To try and solve this, I've recently installed a remote thermostat.


We've only had this up and running for ten days or so, but the results so far are very promising:
- It’s far better at holding a steady setpoint.
- Cycling is much reduced. At low loads it will do longer cycles than previously, and often switch off for long periods at a time, if the room is at the setpoint temperature, when previously it would have cycled every five minutes or so.

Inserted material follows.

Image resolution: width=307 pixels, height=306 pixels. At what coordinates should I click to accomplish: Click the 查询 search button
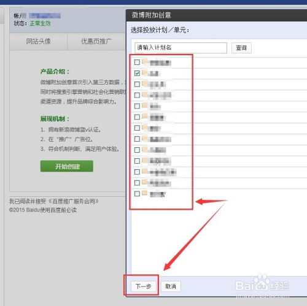(x=241, y=48)
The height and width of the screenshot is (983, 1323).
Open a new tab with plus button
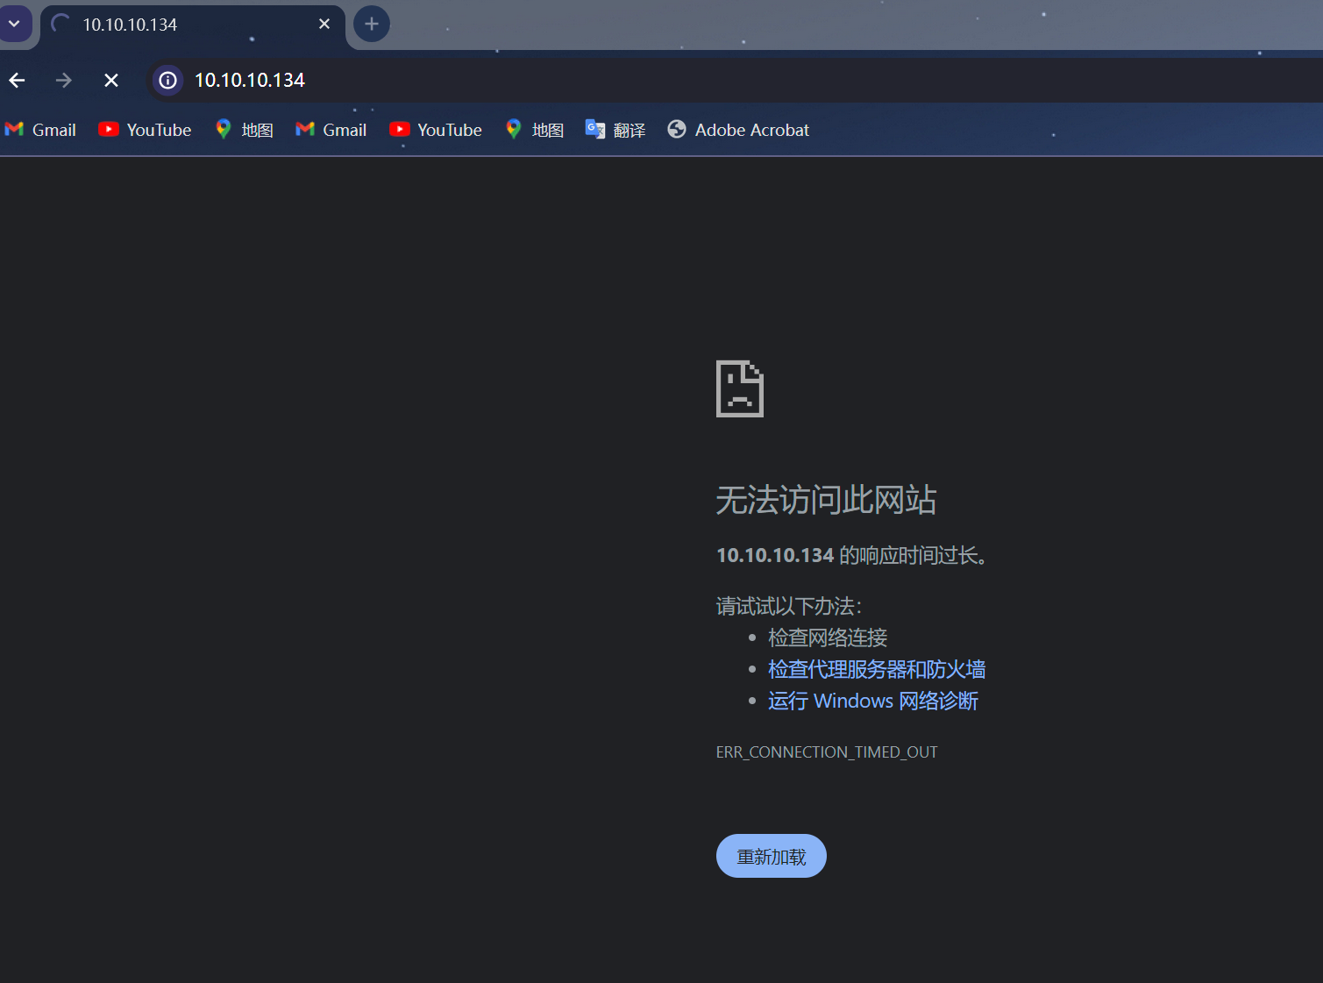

It’s still early days, but if it keeps performing how it has in the last ten days this now feels like a configuration I could recommend to someone who just wants their heating to work without fussing over it.
Interestingly, it looks like it might be better at 'overheating' the room it's in during cheap electricity periods - the system often wasn’t achieving the target temperature before. Now it achieves this more reliably, which means we should be able to shift more of our heating electricity demand to the off-peak period of between 2330 and 0530. Over the past five days, which have been cold (around freezing), 70% of our heating electricity use has been in off peak hours. That's a lot more than the average for last year (56%), and a even better than the same 5 days in 2024 (which were also quite cold), where only 44% of heating electricity use was off peak. There's quite a lot going on there that confuses the picture - different weather, different hot water demand, longer off peak period due to a change in tariff, but as an early result it's promising. I'll have to wait till this time next year to see if it makes much of a difference over a longer period.
The new kit also comes with a web interface, which allows me to see some refrigerant temperatures from the unit in operation. This opens up the possibility to get a better estimate of the coefficient of performance (COP) under different conditions. I'm not sure exactly where in the heat pump cycle these temperatures are taken, but based on chatting to John Ewbank, who's doing an interesting study on air to air heat pumps, I've plugged what I think are the right numbers into the Carnot formula for the maximum theoretical COP. I'm also not sure how much to reduce these numbers by in order to get realistic real world COPs (half?)*, but, assuming I'm using the right measurement points it confirms something I'd suspected:
- The best COPs are when the unit is operating at its lowest power input. At input powers just above 200 W the Carnot efficiency is just above 8.
- When it's working harder the COP is not as good, with a Carnot efficiency of just between 6 and 7 for input around 500 W and a Carnot efficiency of just above 5 for an input power of 1300 W

These figures will change with the outdoor air temperature, but they emphasise that, all else being equal the unit should be run for long run periods. Of course, because we're on a variable tariff all else is not equal, and I suspect our tactic of overheating the dining room slightly at night is worth it - the electricity is more than 3 times cheaper then, and I don't think the reduction in COP, or the slight increase in heat loss due to warmer indoor temperatures overnight, will be anywhere near enough to offset that.
So overall very good. There are two things that I'd like to be able to do but still can't:
- Have more programmable schedules. At the moment the unit is set to heat to 22 °C during the off-peak period and 20 °C during the on-peak. Some more flexibility would be helpful here.
- Remote control from outside the house. I can now control the unit from my phone, but only when I'm on the same WIFI network. Being able to turn the unit on or off from outside the house would be really useful - for example to warm the house back up after a holiday, which can take several days because the power is low.
- I'd like to get an automatic log of the refrigerant temperatures so I can look in more detail at what COPs I'm getting and look in more detail at whether it's worth running the unit 'hard' during off-peak periods.
I've a couple of ideas of how I might do those things. Watch this space.
* If anyone has any knowledge about which temperatures I should be taking from a Mitsubishi Heavy Industries unit to plug into the Carnot formula, or how much to reduce the Carnot COP by in order to get to a real-world COP estimate for an air to air minisplit, please leave a comment below.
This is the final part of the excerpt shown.